Quvenzhane Wallis, at 9, was the youngest actress Oscar nominee, for "Beasts of the Southern Wild."

The erratic, uneven and often frustrating Oscars telecast was filled with unpredictability and we're not only talking about host Seth McFarland as host and his frequent off-the-mark and incredibly unfunny and cruel jokes.

Even William Shatner, in "Star Trek" Captain Kirk attire, moonlighting as a TV critic via an on-stage big-screen, couldn't blunt the flop that was McFarland's frat-boy humor amidst his otherwise slick smiles and self-serving song and dance numbers.

Perhaps the biggest surprise of the evening other than Ang Lee winning a well-deserved director Oscar for the sublime "Life of Pi" was First Lady Michelle Obama announcing "Argo" as the Oscar picture recipient via a big-screen satellite feed, as Jack Nicholson, in shades and his best Cheshire Cat grin, looked on.

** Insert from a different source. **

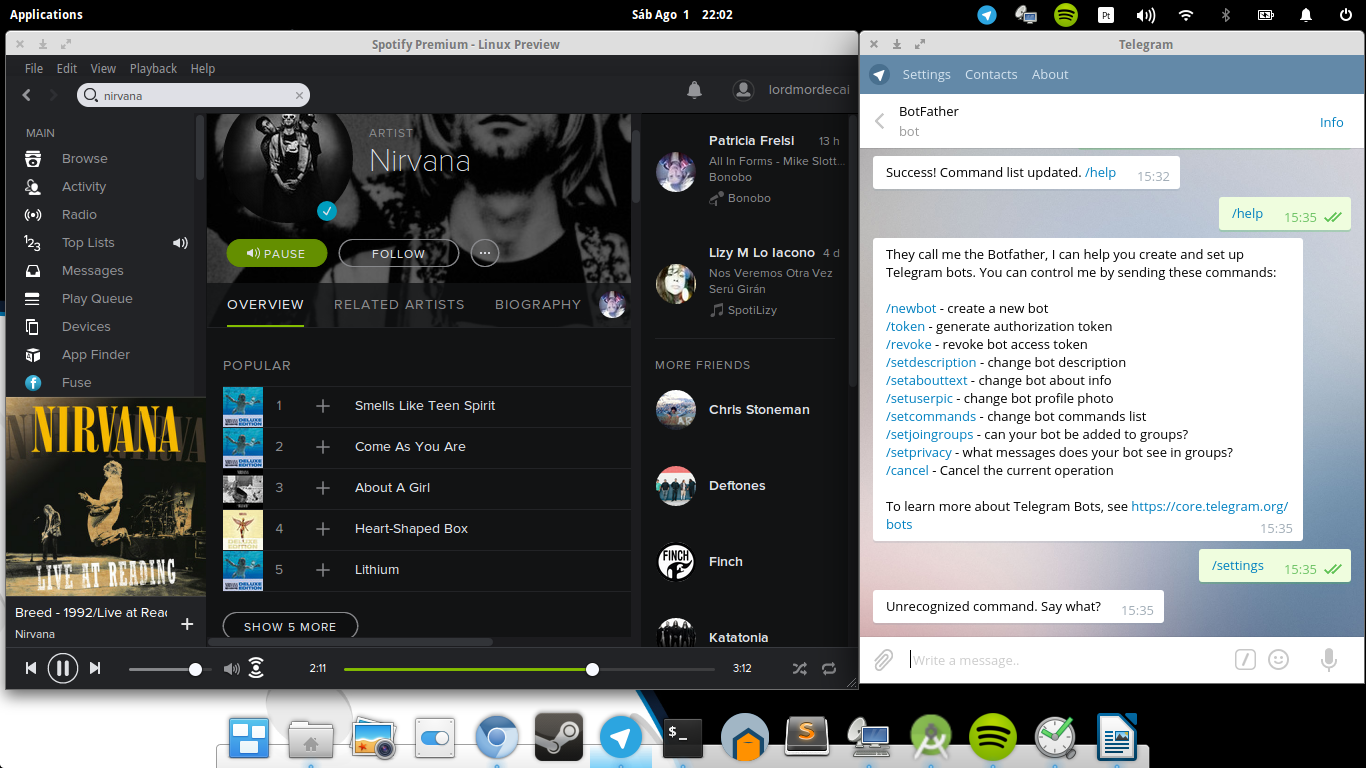Viewport: 1366px width, 768px height.
Task: Toggle shuffle playback
Action: pos(800,668)
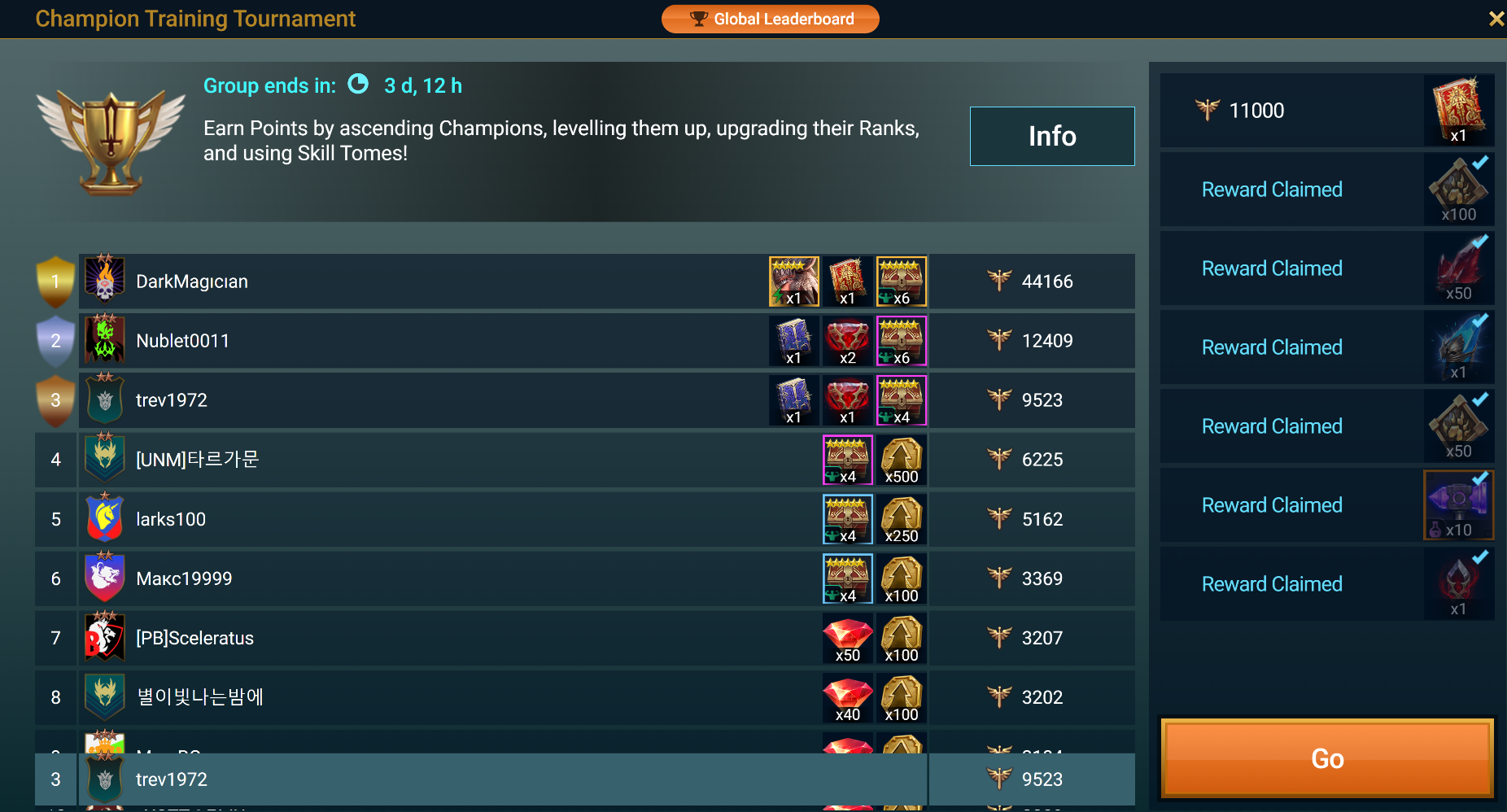
Task: Click claimed x10 purple brew reward
Action: tap(1459, 505)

Movie song production numbers saved the day, er, night with: Oscar song recipient (with Paul Epworth) Adele's James Bond "Skyfall" theme; the cast of "Les Miserables," which received three Oscars, including makeup and hairstyling and sound mixing, on stage cast (including Allentown's Amanda Seyfried) singing "One More Day" and "Dream"; Barbara Streisand's "The Way We Were" tribute to composer Marvin Hamlisch, and most of all, Shirley Bassey sounding better than ever on the James Bond "Goldfinger" theme to note the movie franchise's 50th anniversary.

The Oscar telecast's other highlight was Charlize Theron and Channing Tatum dancing ala Fred Astaire and Ginger Rogers to "The Way You Look Tonight."

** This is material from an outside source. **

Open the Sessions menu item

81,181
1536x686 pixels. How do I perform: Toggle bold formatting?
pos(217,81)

That was glitz. That was glamour. That was entertainment, sorely lacking thanks mainly to host McFarland's potty-mouth humor. The good news is that McFarland vowed to not again host the telecast.

It's not too late to catch Oscar's best. While "Argo," which received three Oscars including adapted screenplay, is out on Blu-Ray, it's still playing in theaters, as are: "Amour," the Oscar foreign film recipient; "Django Unchained"; "Les Misérables"; "Lincoln"; "Silver Linings Playbook" and "Zero Dark Thirty."

Box Office, March 1: "Jack the Giant Slayer" opened at No. 1, but its $28 million take for a $200-million budget movie directed by Bryan Singer ("X-Men") qualifies it as a blockbuster bust.

2. "Identity Thief," $9.7 million, $107.4 million, four weeks; 3. "21 and Over," $9 million, opening; 4. "The Last Exorcism Part II," $8 million, opening; 5. "Snitch," $7.7 million, $24.4 million, two weeks; 6. "Escape from Planet Earth," $6.7 million, $43.2 million, three weeks; 7. "Safe Haven," $6.3 million, $57 million, three weeks; 8. "Silver Linings Playbook," $5.9 million, $115.5 million, 16 weeks; 9. " A Good Day to Die Hard," $4.5 million, $59.6 million, three weeks; 10. "Dark Skies," $3.5 million, $13.4 million, two weeks

Unreel, March 8:

"Oz the Great and Powerful," PG: Sam Raimi directs James Franco as a magician, along with Michelle Williams, Rachel Weisz and Mila Kunis as witches in the fantasy prequel to "The Wizard of Oz."

"Dead Man Down," Niels Arden Oplev, director of the original "Girl With the Dragon Tattoo" trilogy directs Noomi Rapace, the original star of that series, in a crime thriller about a crime lord's henchman lured by one of his victims. Colin Farrell, Dominic Cooper and Terrence Howard co-star.